Christian Müller

One fine day...04: Heiße Zeiten

Das Tückische an grauenvollen Erlebnissen ist, dass sie stets an einem “Ganz normalen Morgen“ ihren Lauf nehmen. Wie man hier wieder sieht, denn es war ein ganz normaler Montagmorgen, als ich um sieben Uhr aufstand und mir wie jeden Morgen die verzweifelte Frage stellte: “Warum ich??? Warum muss ausgerechnet Ich jeden Morgen so früh aufstehen??“ - mal im Ernst: Gibt´s da keine Sonderregelung für die besonders harten Fälle?.
Wie auch immer, ich torkelte benommen ins Badezimmer, blickte in den Spiegel und sah einen weiteren Grund um im Bett zu bleiben. Aber nein, es gibt Schlachten die gewonnen werden müssen. Die eigentliche Geschichte beginnt allerdings unter der Dusche, in dem Moment, als ich den Hahn für das warme Wasser aufdrehte und er ein Geräusch von sich gab, wie das einer rolligen Katze die unmittelbar nach “dem Akt“ einen Herzanfall bekommt. “Jawoll.“ dachte ich mir, kurz bevor mich die Verzweiflung befiel. Ich rannte also verschreckt aus der Dusche, und rief den an, den es bei technischen Problemen jeder Art unverzüglich zu konsultieren gilt: Papi!
Ganz leise hörte man ihn neben dem ganzen Maschinenkrach um ihn herum “Ja?“ brüllen.
Frei nach dem Motto: “Daddy knows best!“ fragte ich ihn wo das warme Wasser hin ist, und frei nach dem Motto “Leck mich am Arsch, ich hab keine Zeit!“ antwortete er: “Na dann guck mal unten an die Pinwand im Treppenhaus!“.
Daraus entnahm ich, dass alles mit rechten Dingen zugeht, und ich in ruhe kalt duschen darf. Danke.
Danke, danke, danke.
Unten angekommen, auf dem Weg zur Schule, betrachtete ich die berüchtigte Pinwand, und unwillkürlich musste ich mich fragen, was der “Tag der Luft- und Raumfahrt in Braunschweig“ bitteschön mit meinem warmen Wasser zu tun hat.
Ich wusste ja schon, dass meine Nachbarn in dieser Branche zugange sind, aber, dass sie ihre Anliegen penetrant distributieren erkannte ich erst, als ich unter das Plakat sah, und einsam, still und leise ein kleiner Zettel darunter drangepinnt war.

-- BEREITGESTELLTE DATEN --
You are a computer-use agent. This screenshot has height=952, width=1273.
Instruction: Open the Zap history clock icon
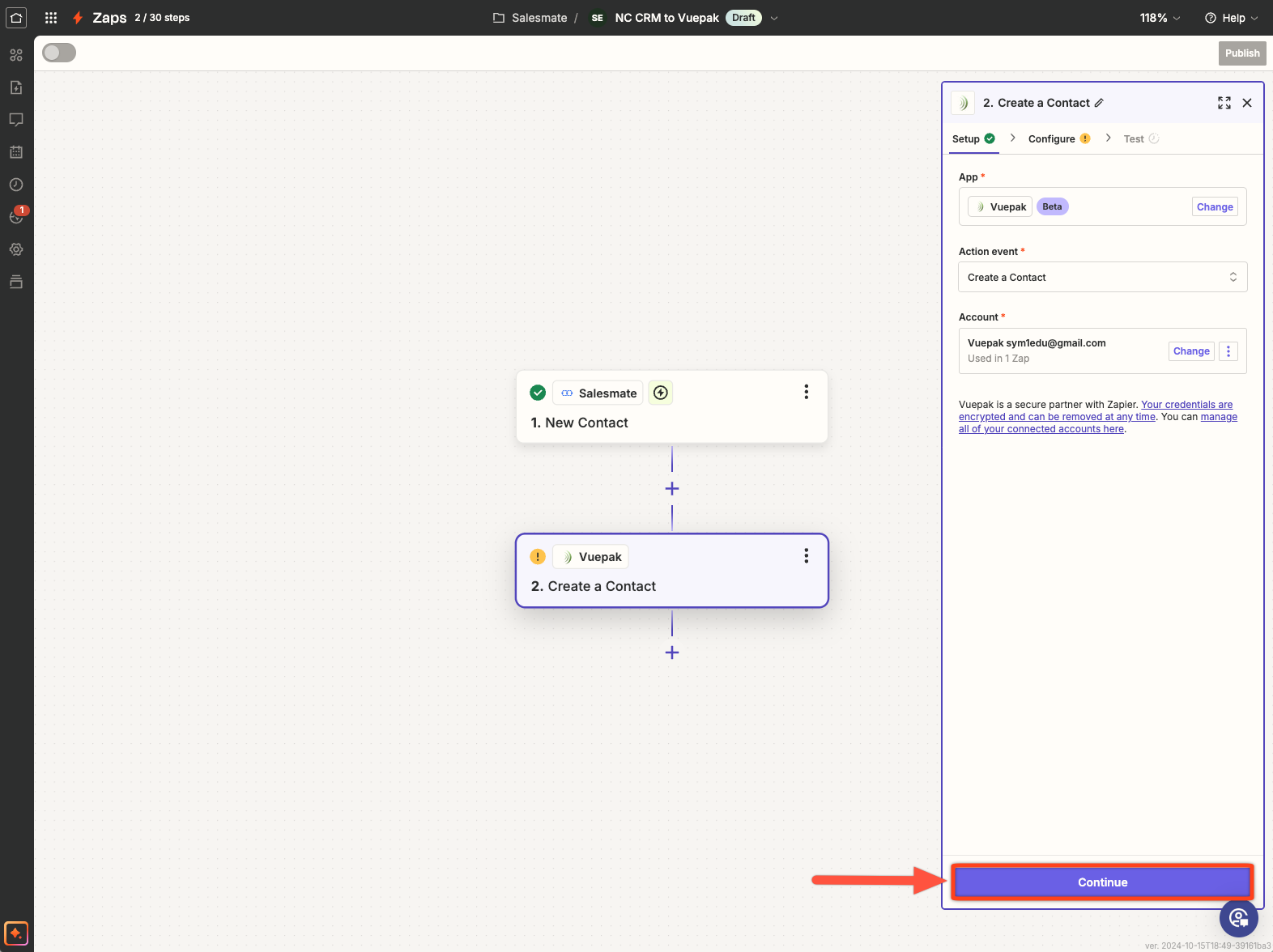pos(16,185)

-- ERKLÄRTES ZIEL --
Schreiben Sie aus der ausgewählten Passage den Abschnitt wortgetreu nieder, der mit „Daraus entnahm ich, dass“ einsetzt und sich bis einschließlich „darunter drangepinnt war.“ erstreckt.

-- ANTWORT ZUR ÜBUNG --
Daraus entnahm ich, dass alles mit rechten Dingen zugeht, und ich in ruhe kalt duschen darf. Danke.
Danke, danke, danke.
Unten angekommen, auf dem Weg zur Schule, betrachtete ich die berüchtigte Pinwand, und unwillkürlich musste ich mich fragen, was der “Tag der Luft- und Raumfahrt in Braunschweig“ bitteschön mit meinem warmen Wasser zu tun hat.
Ich wusste ja schon, dass meine Nachbarn in dieser Branche zugange sind, aber, dass sie ihre Anliegen penetrant distributieren erkannte ich erst, als ich unter das Plakat sah, und einsam, still und leise ein kleiner Zettel darunter drangepinnt war.